I am an optimist. What I see (please ignore my nitpicking) is great. Much better than what P3D offers by default, probably better than what X-Plane offers and definitely better than what Dovetail‘s Flight School and FSW promised and delivered.
If you are into details like water effects on windshield and hot exhaust blur – you will find them in FSI.
Shocking Positively shocking! Sceneries use aerial imagery of 10 cm/px or 20 cm/px resolution which is much better than anything you get in either P3D or X-Plane. This means you can see the striped on the zebra crossing and even complex (and tiny – by simulator scenery standards) signs of parking spaces.
Although this resolution makes a stunning impression, the experience of X-Plane users who create for themselves photosceneries at zoom levels like ZL18 and ZL19 (ZL19 equals to about 30 cm/px) shows that the sceneries created in this quality are gigantic. In flight, this also means a huge load on the PC. The question remains – how the new simulator intends to solve both problems.
And look at these models too. Of the places, I recognized in the trailer, each shows an almost inhuman level of attention to detail. Just look at Houston. Astron Stadium – Minute Maid Field. 1:10. Compare it to the satellite view and 3d view in Google Maps. This scenery is much, much better (!) compared with what Google maps offer. If I wrote about an inhumane approach to details, it is here where I identify the involvement of Azure AI.

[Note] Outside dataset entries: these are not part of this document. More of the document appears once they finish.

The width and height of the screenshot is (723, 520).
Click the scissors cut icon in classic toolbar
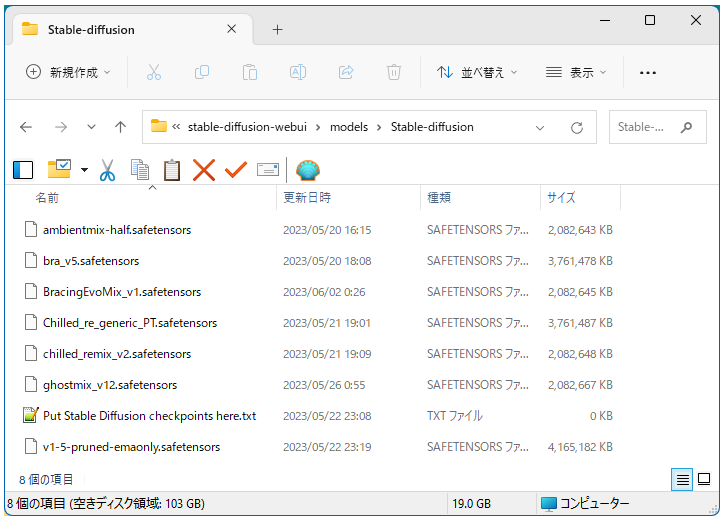click(108, 170)
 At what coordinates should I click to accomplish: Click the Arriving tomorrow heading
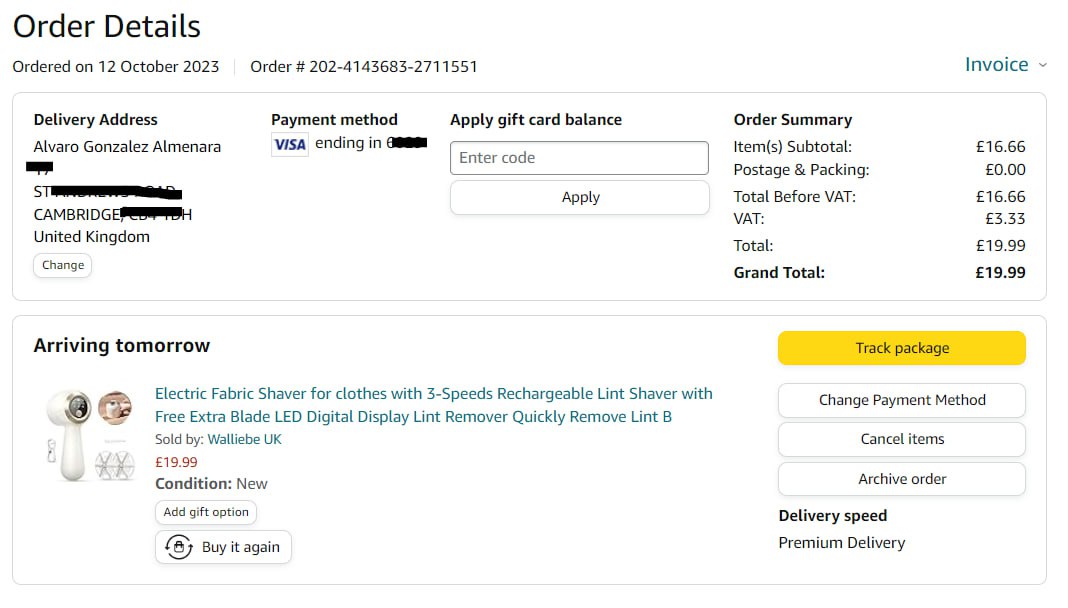[x=122, y=346]
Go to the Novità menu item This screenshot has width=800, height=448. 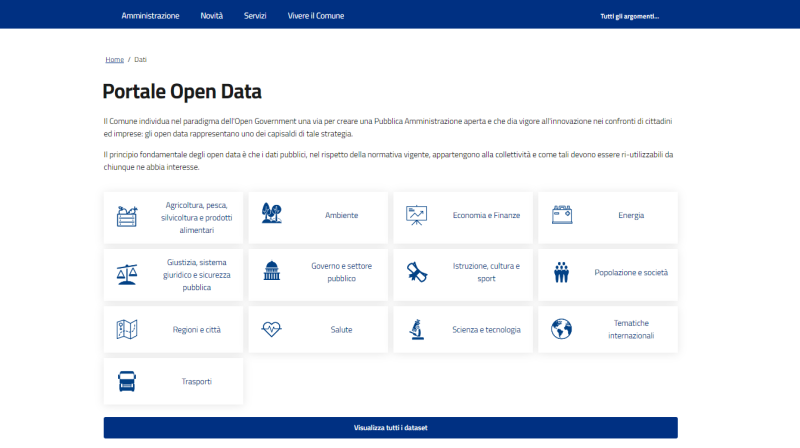click(211, 16)
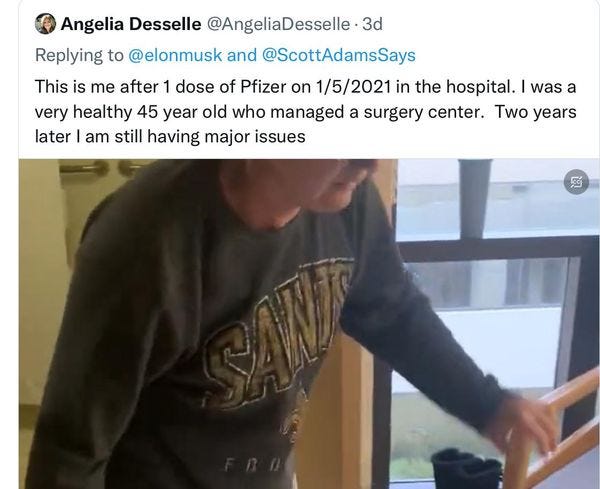Click the 'Replying to' label
Image resolution: width=600 pixels, height=489 pixels.
click(x=79, y=55)
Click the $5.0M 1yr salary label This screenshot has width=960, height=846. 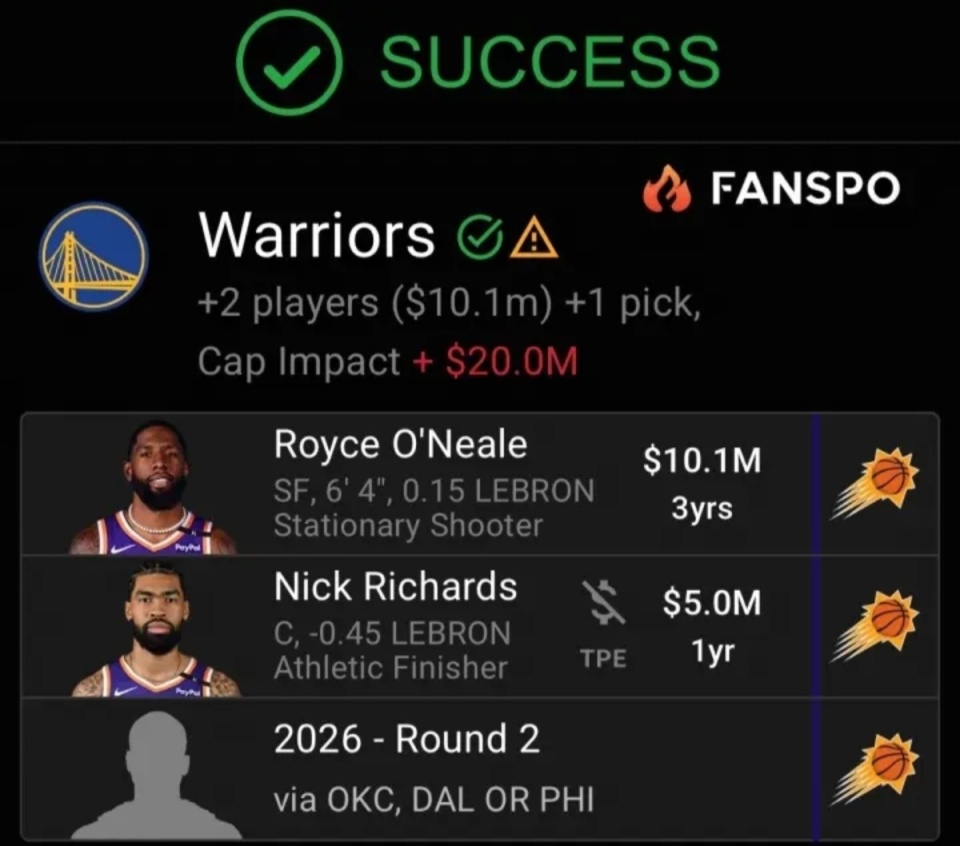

The geographical scope of the high-quality area is so large I struggle to believe that employees modeling individual elements achieved this. I also checked other locations from the trailer. Compare for yourself:
- Marseille 0:21 | Google Maps
- Chicago 0:24 | Google Maps
- LAX 0:37 | Google Maps
- San Francisco 0:44 | Google Maps
- Dubai 0:46 | Google Maps
- Marseille – Chateau d’If 0:48 | Google Maps
- Pyramides – Giza 1:04 | Google Maps
- Golden Gate: 1:05
Seattle tells us a lot (starting around 1:17). You can see not only the meticulous models of buildings (and with correct textures), but you can also find interesting vegetation. This is where the automation shows.
I have the impression they generated the vegetation automatically, based on 3d models of the actual city. In Houston, the generator has done great. Here, in several places mistakes show. By “mistakes” I mean the level lower than what the creators imposed on the rest of the presentation. Even with these errors, the scenery featured in the trailer more detailed than any city I saw in Prepar3d, X-Plane (including announcements True Earth Washington) and DCS.
Several times during the trailer you can see the 3D grass growing on the terrain. If the simulator is like DCS in this respect – it will be an excellent result. And that’s what the trailer promises. Bush pilots and helicopter enthusiasts will be happy.
Vegetation in the cities is the densest of all simulators. This will be great fun for helicopter pilots – all these cities seem to be created for them.
After years of complaining about two-plane trees in FSX, P3D, and X-Plane, we finally get a simulator with truly three-dimensional trees. it looks as good as in DCS.
Unknown. The visual quality of the trailer is shocking. Only the areas we saw may require hundreds of gigabytes of free space. And what about the rest of the world?
According to the authors’ assurances, they made the film in real time in 4K. Which suggests that there is a PC capable of running this and recording at the same time.